Some Lightning Facts You Probably Didn't Know
Lightning doesn't actually travel at the speed of light. The flashes we see do (670,000,000 mph), but electricity/power travels at only 270,000 mph.
The most lightning struck location in the world is Lake Maracaibo in Venezuela. Thunderstorms here occur 140-160 nights each year with an average of 28 strikes per minute. Some storms last up to 10 hours, which would equate to 40,000 strikes in one night.
Helicopters can cause lightning. While flying, a copter acquires a negative charge. When it passes through an area that is positively charged (like the base of a cumulonimbus cloud) it can trigger a lightning strike.
There are 1.4 billion lightning strikes every year. That's 44 strikes every second.
Lightning destroys trees, but it can help other plants grow. The extreme heat of a lightning strike causes nitrogen to bond with oxygen, creating nitrogen oxides. These oxides combine with moisture in the air that falls as rain and waters plants with nitrate rich water.

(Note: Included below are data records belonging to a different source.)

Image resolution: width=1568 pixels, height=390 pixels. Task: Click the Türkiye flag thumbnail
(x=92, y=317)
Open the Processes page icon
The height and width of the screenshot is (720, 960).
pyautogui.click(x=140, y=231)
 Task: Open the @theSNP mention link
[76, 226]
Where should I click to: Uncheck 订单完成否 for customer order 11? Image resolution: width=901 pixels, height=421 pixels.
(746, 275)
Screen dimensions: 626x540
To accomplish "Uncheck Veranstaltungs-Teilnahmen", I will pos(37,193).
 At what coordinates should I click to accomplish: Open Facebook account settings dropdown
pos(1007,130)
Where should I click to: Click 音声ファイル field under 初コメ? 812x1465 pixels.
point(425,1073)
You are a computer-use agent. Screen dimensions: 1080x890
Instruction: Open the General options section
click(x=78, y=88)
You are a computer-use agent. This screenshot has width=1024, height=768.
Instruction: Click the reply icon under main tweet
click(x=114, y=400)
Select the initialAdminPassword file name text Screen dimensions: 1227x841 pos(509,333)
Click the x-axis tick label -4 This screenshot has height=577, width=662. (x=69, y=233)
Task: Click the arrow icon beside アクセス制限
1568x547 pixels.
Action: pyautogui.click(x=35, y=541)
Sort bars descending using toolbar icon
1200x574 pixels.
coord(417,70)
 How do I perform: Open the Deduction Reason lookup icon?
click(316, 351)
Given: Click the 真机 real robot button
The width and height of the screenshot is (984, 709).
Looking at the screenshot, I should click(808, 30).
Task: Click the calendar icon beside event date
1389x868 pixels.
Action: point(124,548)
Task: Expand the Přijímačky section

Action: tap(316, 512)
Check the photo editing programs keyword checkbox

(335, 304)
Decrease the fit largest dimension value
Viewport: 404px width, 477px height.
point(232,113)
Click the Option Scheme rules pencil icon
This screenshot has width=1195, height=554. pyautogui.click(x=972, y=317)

The actual width of a lightning strike is only about 3/4" to 1 1/4" wide. The average length, however, is 2-3 miles.
The temperature of a lightning strike is 30,000°C/54,032°F. That's five times hotter than the sun.
While you have always thought that counting the number of seconds between seeing lightning and hearing thunder tells you how many miles away the strike is, this formula is wrong. The right way to determine the distance away is to count the number of seconds between the flash and the boom and then divide that number by 5.
And lastly, until the late 18th century, it was believed that ringing church bells repelled lightning. This is why many of the bells bore the inscription fulgura frango, meaning "I chase lightning." During a thunderstorm, bell ringers would run to the tower to ring the bells, one of the worst places to be in a storm. Between 1753 and 1786, 103 bell-ringers in France were struck by lightning and killed. The custom was subsequently banned.